The answer must be a single number: how many lines in the records below contain the word "will".
=== Section Start ===
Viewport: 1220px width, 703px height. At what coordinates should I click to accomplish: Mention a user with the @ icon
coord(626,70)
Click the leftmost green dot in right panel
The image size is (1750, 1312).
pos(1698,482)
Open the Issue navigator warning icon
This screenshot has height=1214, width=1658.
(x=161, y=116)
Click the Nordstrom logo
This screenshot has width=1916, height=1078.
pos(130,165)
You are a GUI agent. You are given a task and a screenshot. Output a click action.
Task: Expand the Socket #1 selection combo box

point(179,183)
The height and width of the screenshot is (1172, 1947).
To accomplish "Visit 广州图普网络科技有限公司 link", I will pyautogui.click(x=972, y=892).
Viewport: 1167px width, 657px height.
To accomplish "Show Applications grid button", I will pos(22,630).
=== Section End ===
• **Task solution**:
2